Religion
- Affiliation: Islam
- Ecclesiastical or organizational status: Mosque (1912–1936); Profane use (1936–c. 1991); Mosque (since c. 1991– );
- Status: Active

Location
- Location: Chao, Adjara
- Country: Georgia
- Interactive map of Chao Mosque
- Coordinates: 41°37′13″N 42°17′34″E﻿ / ﻿41.620333°N 42.292694°E

Architecture
- Groundbreaking: 1909
- Completed: 1912; 1995 (renovation);

Specifications
- Length: 9.2 m (30 ft)
- Width: 7.5 m (25 ft)
- Height (max): 4.3 m (14 ft)
- Minaret: 1 (removed in 1936)
- Materials: Timber; corrugated metal

= Chao Mosque =

Mosque in Adjara, Georgia

The Chao Mosque (სოფელ ჩაოს მეჩეთი) is a wooden mosque in the village of Chao (Note: Chao, Georgia) in the Adjara region of Georgia.

== History ==
Built between 1909 and 1912 by Laz craftsmen from Batumi, the mosque was restored between 1993 and 1995. The first minaret of the mosque was demolished in 1936 on the orders of Soviet authorities.
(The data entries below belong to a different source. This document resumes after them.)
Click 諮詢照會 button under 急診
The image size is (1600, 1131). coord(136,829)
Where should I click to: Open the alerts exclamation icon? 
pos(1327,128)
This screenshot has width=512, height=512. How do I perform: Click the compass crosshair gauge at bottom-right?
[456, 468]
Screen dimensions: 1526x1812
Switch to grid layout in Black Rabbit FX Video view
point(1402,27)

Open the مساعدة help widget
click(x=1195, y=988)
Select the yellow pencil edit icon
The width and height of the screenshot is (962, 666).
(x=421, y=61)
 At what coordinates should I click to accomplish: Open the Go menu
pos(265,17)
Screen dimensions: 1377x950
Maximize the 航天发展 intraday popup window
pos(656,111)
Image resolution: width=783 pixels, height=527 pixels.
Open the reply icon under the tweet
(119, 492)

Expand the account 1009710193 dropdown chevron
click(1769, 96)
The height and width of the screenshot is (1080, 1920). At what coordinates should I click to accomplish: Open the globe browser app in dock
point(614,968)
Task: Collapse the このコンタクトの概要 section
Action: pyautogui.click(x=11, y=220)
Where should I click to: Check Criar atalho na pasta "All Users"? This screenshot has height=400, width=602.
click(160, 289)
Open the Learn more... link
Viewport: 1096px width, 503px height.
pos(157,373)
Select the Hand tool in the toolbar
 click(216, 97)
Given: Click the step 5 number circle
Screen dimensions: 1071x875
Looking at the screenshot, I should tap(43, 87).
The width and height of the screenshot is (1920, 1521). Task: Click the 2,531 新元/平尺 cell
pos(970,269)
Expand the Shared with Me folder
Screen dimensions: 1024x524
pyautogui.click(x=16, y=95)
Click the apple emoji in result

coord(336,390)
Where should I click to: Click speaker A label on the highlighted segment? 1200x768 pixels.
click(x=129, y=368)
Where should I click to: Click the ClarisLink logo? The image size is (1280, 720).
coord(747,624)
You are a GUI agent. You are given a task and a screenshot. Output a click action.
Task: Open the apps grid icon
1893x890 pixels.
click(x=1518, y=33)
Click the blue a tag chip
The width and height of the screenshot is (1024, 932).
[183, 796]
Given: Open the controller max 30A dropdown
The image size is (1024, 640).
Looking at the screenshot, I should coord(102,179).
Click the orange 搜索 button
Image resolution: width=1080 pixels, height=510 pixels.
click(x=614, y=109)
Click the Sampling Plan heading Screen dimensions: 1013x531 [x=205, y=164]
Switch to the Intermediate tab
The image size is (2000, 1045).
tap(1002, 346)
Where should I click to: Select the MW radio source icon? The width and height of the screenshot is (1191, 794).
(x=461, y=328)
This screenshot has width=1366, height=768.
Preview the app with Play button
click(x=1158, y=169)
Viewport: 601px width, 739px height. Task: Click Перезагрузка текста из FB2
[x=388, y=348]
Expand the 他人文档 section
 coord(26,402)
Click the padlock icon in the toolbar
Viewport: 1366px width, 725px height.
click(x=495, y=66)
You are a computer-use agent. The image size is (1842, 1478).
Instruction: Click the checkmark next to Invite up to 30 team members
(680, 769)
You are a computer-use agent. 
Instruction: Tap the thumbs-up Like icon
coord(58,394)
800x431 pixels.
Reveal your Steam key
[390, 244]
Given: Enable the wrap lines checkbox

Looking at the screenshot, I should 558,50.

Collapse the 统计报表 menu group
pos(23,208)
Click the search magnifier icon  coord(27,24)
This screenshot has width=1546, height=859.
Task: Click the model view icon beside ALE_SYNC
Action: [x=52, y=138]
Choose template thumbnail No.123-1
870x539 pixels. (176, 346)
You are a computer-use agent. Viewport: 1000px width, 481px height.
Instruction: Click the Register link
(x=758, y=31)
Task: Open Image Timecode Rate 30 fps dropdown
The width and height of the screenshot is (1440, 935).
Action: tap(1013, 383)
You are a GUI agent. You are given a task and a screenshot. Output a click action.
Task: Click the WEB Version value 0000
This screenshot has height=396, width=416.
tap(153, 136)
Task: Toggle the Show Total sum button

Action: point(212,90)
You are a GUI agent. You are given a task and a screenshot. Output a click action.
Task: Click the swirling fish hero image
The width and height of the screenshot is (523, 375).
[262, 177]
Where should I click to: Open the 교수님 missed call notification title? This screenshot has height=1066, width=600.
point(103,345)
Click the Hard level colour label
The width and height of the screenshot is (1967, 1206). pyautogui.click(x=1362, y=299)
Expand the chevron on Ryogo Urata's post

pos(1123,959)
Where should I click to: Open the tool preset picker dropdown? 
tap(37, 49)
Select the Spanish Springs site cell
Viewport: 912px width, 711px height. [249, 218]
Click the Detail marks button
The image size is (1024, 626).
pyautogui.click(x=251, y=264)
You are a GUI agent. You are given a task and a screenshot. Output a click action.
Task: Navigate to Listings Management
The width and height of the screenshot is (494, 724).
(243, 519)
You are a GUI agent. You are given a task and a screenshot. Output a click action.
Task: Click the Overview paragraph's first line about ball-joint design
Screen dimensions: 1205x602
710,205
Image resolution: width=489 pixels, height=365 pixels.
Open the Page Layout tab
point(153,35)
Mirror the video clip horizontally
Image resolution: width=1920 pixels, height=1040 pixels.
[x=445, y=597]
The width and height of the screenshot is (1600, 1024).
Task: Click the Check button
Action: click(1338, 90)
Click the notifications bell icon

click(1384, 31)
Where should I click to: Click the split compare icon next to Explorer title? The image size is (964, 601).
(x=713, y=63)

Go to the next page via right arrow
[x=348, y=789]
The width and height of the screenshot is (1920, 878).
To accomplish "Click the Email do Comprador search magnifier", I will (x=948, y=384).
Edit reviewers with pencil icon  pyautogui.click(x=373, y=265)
In the same year, the mosque was converted into a warehouse and the madrasa next to the mosque into a social club. The interior of the mosque is decorated with murals of corn stalk motifs. The mosque is 4.3 m high, 9.2 m long and 7.5 m wide. The corrugated metal cladding of the mosque was brought from Turkey and the carpets from Batumi.

As of 2018, the mosque was still in use, though a 1988 landslide in Chao led many residents to move away, reducing the mosque's attendance.